"ventana abierta"
De la mano de María
Héctor L. Márquez (Conferencista católico)
REFLEXIÓN PARA EL MARTES DE LA TRIGÉSIMA
TERCERA SEMANA DEL T.O. (1)
Los libros de los Macabeos forman parte de los llamados libros “deuterocanónicos” que no están contenidos en la Biblia protestante.
La lectura evangélica
que nos brinda la liturgia para hoy (Lc 19,1-10) es la historia de Zaqueo,
aquél publicano que tuvo un encuentro personal con Jesús que cambió su vida
para siempre. Como ya hemos reflexionado sobre esa lectura en más de una ocasión, hoy centraremos nuestra reflexión en la primera
lectura, tomada del segundo libro de los Macabeos (6,18-31). Los libros de los
Macabeos forman parte de los llamados libros “deuterocanónicos” que no están
contenidos en la Biblia protestante. Y es una verdadera lástima, pues contienen
una parte importantísima de la historia del pueblo de Israel, sin la cual la
narración bíblica queda trunca.
Estos libros nos narran la historia de la victoria espiritual de la
familia de un asmoneo llamado Judas “Makabi” durante el período comprendido
desde el advenimiento del rey Antíoco IV Epifanes hasta la muerte de Simón
Macabeo. Además, nos presenta la creencia en la resurrección de los muertos, el
purgatorio, el sufragio por los difuntos, y la perseverancia y verticalidad en
la fe.
El pasaje de hoy nos presenta a un anciano llamado Eleazar, a quien
querían obligar a comer carnes prohibidas en cumplimiento de un decreto real.
Ante la negativa de este, “le abrían la boca a la fuerza para que comiera carne
de cerdo. Pero él, prefiriendo una muerte honrosa a una vida de infamia, escupió
la carne y avanzó voluntariamente al suplicio, como deben hacer los que son
constantes en rechazar manjares prohibidos, aun a costa de la vida”.
Hasta ahí la historia ya nos presenta un modelo del testimonio genuino,
del “mártir” (en ocasiones anteriores hemos dicho que la palabra mártir quiere
decir “testigo”). Pero la verdadera riqueza de este pasaje reside en lo que
ocurre después. Los que presidían aquél sacrificio ilegal, que eran viejos
amigos de Eleazar, le propusieron sustituir la carne prohibida por carne
permitida, “haciendo como que comía la carne del sacrificio ordenado por el
rey, para que así se librara de la muerte”.

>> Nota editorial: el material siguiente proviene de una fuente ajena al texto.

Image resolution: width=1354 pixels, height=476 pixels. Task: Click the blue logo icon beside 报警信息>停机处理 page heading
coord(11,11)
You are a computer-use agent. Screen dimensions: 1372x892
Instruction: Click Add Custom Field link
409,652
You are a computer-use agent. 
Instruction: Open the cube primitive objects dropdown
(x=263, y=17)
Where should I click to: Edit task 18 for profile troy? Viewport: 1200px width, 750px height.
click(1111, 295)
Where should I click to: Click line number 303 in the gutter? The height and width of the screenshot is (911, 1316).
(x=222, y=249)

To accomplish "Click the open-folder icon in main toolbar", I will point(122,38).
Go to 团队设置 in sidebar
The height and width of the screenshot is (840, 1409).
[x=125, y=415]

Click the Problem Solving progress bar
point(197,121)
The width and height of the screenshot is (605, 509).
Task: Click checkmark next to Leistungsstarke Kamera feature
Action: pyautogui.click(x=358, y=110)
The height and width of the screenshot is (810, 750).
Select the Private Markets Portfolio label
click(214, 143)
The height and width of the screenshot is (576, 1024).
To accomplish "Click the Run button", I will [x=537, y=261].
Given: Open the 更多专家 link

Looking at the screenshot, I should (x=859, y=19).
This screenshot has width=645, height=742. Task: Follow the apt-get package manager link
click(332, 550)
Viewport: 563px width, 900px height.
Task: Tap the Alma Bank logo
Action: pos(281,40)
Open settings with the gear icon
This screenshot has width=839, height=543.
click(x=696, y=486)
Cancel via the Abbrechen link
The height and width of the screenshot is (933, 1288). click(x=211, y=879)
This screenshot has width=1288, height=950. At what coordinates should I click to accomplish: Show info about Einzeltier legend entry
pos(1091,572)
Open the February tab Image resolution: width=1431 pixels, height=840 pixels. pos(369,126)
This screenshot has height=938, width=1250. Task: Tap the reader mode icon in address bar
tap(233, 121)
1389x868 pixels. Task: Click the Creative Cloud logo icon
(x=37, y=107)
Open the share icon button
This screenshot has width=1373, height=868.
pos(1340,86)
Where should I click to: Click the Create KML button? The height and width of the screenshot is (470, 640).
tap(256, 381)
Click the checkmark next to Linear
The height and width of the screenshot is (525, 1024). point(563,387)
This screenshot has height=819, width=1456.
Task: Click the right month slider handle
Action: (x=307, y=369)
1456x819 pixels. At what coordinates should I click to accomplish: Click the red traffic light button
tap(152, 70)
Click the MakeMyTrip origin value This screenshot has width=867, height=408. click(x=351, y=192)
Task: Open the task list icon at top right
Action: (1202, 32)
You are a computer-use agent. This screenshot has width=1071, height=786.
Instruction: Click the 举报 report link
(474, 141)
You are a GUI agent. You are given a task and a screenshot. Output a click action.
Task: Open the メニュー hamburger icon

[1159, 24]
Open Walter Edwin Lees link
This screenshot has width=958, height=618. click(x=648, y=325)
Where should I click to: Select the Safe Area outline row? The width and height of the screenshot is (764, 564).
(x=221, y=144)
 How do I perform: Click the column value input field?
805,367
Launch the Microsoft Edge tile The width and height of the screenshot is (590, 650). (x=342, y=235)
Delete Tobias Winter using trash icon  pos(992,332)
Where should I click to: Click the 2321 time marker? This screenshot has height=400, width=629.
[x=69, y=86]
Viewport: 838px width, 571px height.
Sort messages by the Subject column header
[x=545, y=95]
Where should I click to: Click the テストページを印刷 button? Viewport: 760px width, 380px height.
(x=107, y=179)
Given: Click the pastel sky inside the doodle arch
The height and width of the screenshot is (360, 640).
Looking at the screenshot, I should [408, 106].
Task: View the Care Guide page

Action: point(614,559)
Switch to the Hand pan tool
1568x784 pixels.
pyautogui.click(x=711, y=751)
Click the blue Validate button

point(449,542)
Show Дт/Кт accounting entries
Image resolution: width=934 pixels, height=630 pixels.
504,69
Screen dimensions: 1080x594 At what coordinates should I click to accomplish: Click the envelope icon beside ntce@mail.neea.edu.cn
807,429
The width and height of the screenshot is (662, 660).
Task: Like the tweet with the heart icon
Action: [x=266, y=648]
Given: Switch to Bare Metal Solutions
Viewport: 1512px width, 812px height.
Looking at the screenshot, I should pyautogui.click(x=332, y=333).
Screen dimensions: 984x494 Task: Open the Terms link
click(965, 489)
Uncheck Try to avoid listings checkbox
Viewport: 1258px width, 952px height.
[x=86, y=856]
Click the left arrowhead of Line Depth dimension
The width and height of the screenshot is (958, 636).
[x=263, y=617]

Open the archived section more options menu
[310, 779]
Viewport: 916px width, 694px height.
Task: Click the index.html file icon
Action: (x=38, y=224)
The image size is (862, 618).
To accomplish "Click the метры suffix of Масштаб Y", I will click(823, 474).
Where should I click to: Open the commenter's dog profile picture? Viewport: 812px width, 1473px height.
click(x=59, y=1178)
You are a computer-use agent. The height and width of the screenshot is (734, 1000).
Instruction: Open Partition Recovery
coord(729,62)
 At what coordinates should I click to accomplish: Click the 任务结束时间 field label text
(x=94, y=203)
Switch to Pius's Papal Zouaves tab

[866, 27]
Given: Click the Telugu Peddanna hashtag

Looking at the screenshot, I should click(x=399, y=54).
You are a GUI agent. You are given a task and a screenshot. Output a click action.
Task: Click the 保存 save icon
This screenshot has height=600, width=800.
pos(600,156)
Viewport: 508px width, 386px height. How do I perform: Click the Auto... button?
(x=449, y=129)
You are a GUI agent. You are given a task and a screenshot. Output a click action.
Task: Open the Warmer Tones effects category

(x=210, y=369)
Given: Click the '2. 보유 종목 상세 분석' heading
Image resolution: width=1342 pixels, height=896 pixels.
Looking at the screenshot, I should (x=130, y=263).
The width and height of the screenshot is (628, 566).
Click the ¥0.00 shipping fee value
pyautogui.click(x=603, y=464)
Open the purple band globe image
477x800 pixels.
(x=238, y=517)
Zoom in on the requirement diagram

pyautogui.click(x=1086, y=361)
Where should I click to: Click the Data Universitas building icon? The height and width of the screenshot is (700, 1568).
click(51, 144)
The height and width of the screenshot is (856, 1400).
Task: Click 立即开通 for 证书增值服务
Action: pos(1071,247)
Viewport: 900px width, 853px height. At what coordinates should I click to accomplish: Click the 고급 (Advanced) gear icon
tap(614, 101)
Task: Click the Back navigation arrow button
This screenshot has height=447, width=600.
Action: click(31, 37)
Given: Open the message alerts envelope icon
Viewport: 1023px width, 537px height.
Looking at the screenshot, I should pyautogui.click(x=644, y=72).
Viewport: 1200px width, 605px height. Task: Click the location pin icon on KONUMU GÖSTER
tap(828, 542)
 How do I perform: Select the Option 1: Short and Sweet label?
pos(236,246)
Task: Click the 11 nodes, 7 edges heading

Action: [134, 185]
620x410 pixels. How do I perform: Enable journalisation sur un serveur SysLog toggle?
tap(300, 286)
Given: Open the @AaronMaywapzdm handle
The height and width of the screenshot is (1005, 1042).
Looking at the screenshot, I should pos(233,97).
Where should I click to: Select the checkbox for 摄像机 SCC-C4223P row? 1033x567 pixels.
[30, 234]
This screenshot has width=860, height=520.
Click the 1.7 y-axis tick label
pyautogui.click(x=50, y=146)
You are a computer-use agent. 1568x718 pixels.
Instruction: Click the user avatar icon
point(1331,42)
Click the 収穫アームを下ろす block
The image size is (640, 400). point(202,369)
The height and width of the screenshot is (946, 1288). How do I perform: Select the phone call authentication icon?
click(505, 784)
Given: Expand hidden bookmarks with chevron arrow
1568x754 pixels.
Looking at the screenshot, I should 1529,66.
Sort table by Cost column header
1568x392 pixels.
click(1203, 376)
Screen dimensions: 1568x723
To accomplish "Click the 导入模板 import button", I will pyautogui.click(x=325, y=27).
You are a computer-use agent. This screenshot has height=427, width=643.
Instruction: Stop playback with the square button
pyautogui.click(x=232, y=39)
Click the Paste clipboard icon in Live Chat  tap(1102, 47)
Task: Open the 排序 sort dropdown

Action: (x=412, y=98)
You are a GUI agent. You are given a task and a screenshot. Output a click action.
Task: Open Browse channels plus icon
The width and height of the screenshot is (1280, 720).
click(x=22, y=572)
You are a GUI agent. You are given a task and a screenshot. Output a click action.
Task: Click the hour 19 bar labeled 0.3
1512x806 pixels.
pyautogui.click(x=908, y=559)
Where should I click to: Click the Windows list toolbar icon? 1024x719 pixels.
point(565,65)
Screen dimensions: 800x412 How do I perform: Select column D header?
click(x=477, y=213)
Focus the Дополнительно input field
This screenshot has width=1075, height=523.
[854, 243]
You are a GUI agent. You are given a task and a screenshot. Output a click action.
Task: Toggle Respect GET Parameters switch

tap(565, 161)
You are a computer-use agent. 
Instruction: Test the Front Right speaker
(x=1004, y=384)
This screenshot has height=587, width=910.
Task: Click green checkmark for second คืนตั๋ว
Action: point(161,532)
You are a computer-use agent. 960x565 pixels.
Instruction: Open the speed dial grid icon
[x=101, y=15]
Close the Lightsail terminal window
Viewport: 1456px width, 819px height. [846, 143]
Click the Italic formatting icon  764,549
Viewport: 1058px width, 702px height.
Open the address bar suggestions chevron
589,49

“Haciendo como que…” Un gesto exterior, un ritualismo vacío sin creer en
lo que pretendía hacer, un engaño. Se trataba del ritualismo formal de los
fariseos que Jesús tanto criticaría años más tarde. Eliazar era incapaz de
semejante hipocresía. Por el contrario, era una persona que conformaba toda su
vida, todo su ser a la voluntad de Dios. “¡Enviadme al sepulcro! Que no es
digno de mi edad ese engaño. Van a creer muchos jóvenes que Eleazar, a los
noventa años, ha apostatado, y, si miento por un poco de vida que me queda, se
van a extraviar con mi mal ejemplo. Eso sería manchar e infamar mi vejez. Y,
aunque de momento me librase del castigo de los hombres, no escaparía de la
mano del Omnipotente, ni vivo ni muerto”.
¡Cuántas veces pretendemos, “hacemos como que…”, cumplimos con los mandamientos, con el único propósito de quedar bien ante los demás, ante el sacerdote, ante los demás feligreses! Como a los fariseos, se nos olvida que no se trata de ser “fiel” a los mandamientos, sino de serle fiel a Dios, y que ante Él no podemos “hacer como que…”. O fríos o calientes, porque a los tibios Él los “vomitará de su boca” (Ap 3,16).